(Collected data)
┄┄┄┄┄┄┄┄┄┄

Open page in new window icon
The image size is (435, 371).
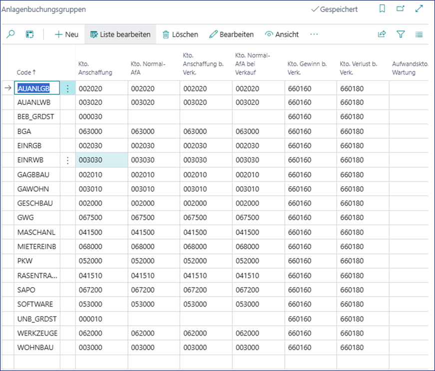click(400, 9)
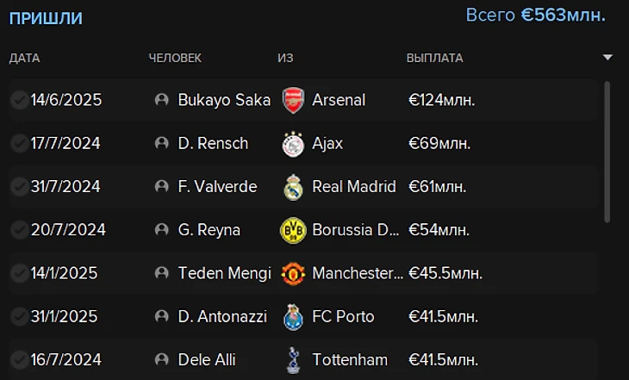Open the column sort dropdown arrow
Viewport: 629px width, 380px height.
click(x=607, y=58)
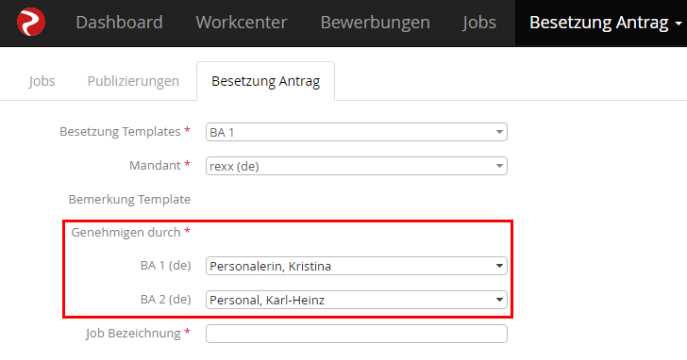Open the Mandant dropdown showing rexx (de)
Viewport: 687px width, 360px height.
point(356,166)
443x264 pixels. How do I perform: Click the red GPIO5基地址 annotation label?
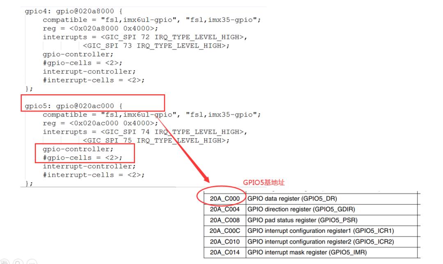(264, 182)
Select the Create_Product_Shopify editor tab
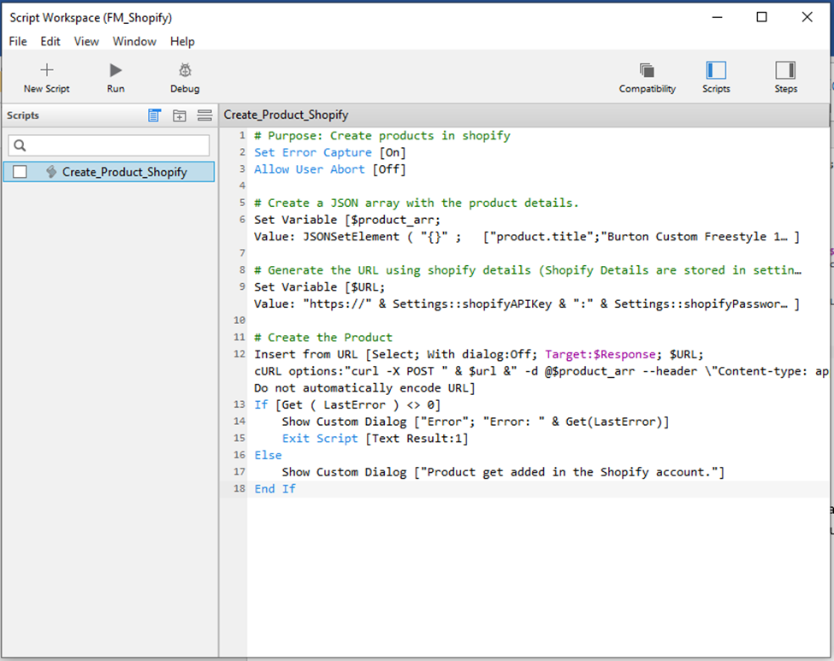Viewport: 834px width, 661px height. pos(286,115)
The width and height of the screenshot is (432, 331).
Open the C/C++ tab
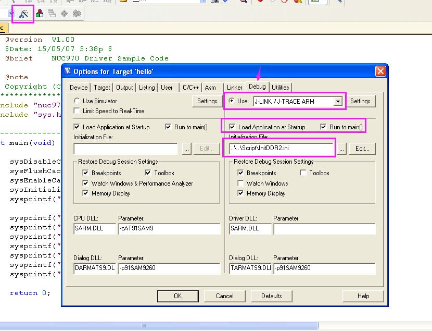[190, 88]
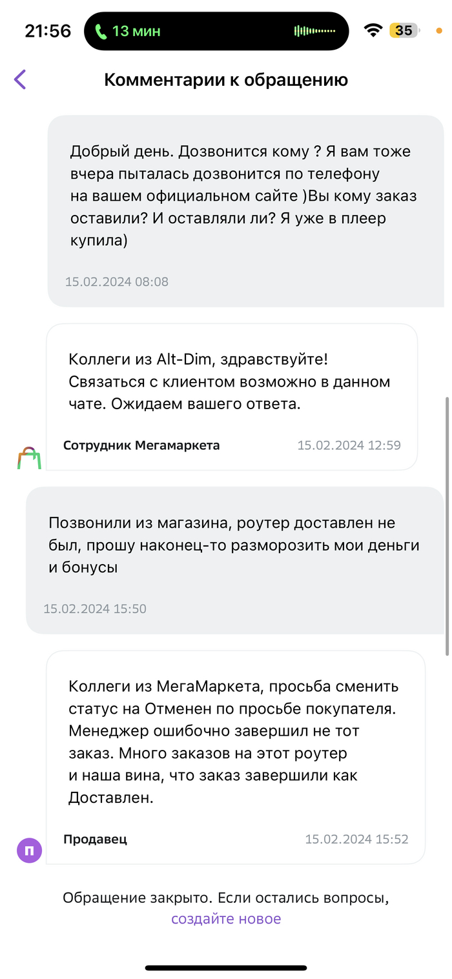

┄┄┄┄┄┄┄┄┄┄

Where an entry holds an image, drop the image and copy the remaining text exactly.

Open page in new window icon
The image size is (435, 371).
click(400, 9)
Open the column sort dropdown arrow
Viewport: 629px width, 380px height.
click(x=607, y=58)
Open the Mandant dropdown showing rexx (de)
Viewport: 687px width, 360px height.
point(356,166)
443x264 pixels. How do I perform: Click the red GPIO5基地址 annotation label?
(264, 182)
Select the Create_Product_Shopify editor tab
Viewport: 834px width, 661px height. pos(286,115)
The width and height of the screenshot is (432, 331).
Open the C/C++ tab
[190, 88]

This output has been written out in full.